Monday, November 16, 2015

Day 1 Bush: Durban to Hluhluwe Game Reserve

Day 1: Durban to Hluhluwe
We left early for Breakfast at Delish Sisters in Salt Rock. Its located in a Litchi Orchard and the fruit were ripening on the high branches.  After an excellent breakfast we headed up the north coast and stopped at Inseleni for a mushroom check. Dad showed me some spots where he had seen fungi in wetter times. We found a few which I found extremely interesting and unfamiliar:

Small orange ones (they look the color of witches butter but are firm and more branched).

Fuzzy capped stipeless.

Large spongely-fibrous mushrooms.

Similar to turkey tails...

Natal is in a serious drought. We crossed the Umfolozi River which was completely dry but for a deep channel that had been excavated to keep water accessible to locals. At the Nyalazi gate the weavers were nesting - making loops of grass in a tree in a cacophony of chirruping and trilling. Male and female pairs were working together to weave the balled nests with long channel corridor.  Males demonstrated with fluffing and bobbing, jutting their wings out in display.

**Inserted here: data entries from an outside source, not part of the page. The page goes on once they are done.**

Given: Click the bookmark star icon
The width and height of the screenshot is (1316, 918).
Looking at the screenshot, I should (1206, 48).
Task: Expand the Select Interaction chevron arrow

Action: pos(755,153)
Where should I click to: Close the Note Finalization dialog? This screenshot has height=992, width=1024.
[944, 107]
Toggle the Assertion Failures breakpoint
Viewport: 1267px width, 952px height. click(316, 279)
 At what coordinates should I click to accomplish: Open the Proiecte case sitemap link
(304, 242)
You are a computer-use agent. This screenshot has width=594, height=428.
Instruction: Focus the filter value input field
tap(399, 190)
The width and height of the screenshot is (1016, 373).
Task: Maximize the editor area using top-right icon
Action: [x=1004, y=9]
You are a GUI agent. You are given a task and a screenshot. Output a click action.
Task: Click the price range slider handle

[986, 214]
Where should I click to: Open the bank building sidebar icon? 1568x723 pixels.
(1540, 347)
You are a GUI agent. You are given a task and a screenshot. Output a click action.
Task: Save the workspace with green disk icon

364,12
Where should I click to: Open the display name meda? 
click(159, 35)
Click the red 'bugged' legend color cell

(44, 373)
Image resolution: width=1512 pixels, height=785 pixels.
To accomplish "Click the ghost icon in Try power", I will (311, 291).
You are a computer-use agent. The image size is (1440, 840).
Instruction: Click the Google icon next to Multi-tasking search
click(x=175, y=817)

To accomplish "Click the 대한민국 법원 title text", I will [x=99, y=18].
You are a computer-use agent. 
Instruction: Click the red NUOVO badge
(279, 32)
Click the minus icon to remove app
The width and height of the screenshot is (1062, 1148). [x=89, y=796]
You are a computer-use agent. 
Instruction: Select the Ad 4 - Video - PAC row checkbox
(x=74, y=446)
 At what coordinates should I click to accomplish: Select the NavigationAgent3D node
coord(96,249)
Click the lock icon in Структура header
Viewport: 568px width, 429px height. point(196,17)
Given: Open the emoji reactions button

“They have a serious weaver infestation here” said Lanny, as Wren and I were marvelling at them.

Driving to the bush camp we were lucky enough to see a pair of african wild dogs on the road.  They were much larger than you’d expect, with long legs and big ears. We also saw giraffe, Nyala, Impala, Zebra and a number of white rhino.

Dinner Drama
Dinner was a strange affair.  The cook was either stoned or drunk and forgot to cook half the chicken and all the potatoes.  Ingrid had to come to the rescue and save the day.  The energy saving lighting is so dim that a single cone of normal light is suspended over one chair in the 20 foot square dining room. The poor souls sitting under this cone of light are constantly assaulted by swooping moths with soft heavy bodies and clawing feet that dive and fall on them then clamber up the body and fly off.  Wren was this soul and quickly developed a fear of moths, sitting in place starting at the light trying to track the next attack.  I told him not to bother and that moths were fine, until a hawk moth flew from my leg into my face and, involuntarily, I screamed.  This rather validated Wren’s perspective! 

Pete was also not too keen on the moths but handled his concerns - having a greater fear of spiders, cockroaches and scorpions. After a while sharing “spider alert” stories - including one in which Peter and Lanny found a tarantula inside their mosquito net in Guatemala, Wren moved seats and sat in darkness, crying occasionally that he wanted to go “to our room to get away from the moths". This calmed eventually as the attacks lessened - until Pete yelled “Scorpion” and ran to the other side of the room. There was a 5 inch long scorpion with huge pincers sitting on floor in dining room dark.  Wren stood on a chair while it scuttled around. Dad pursued it and swept it into the next room where it vanished into the large gaps between the floorboards.

The cook said “They are all over camp but they live under the house”.  The next morning he was vigorous in his sweeping.

Waking in the night the bamboo shutters were vibrating in the wind which sucked and heaved, blowing rain against the glass.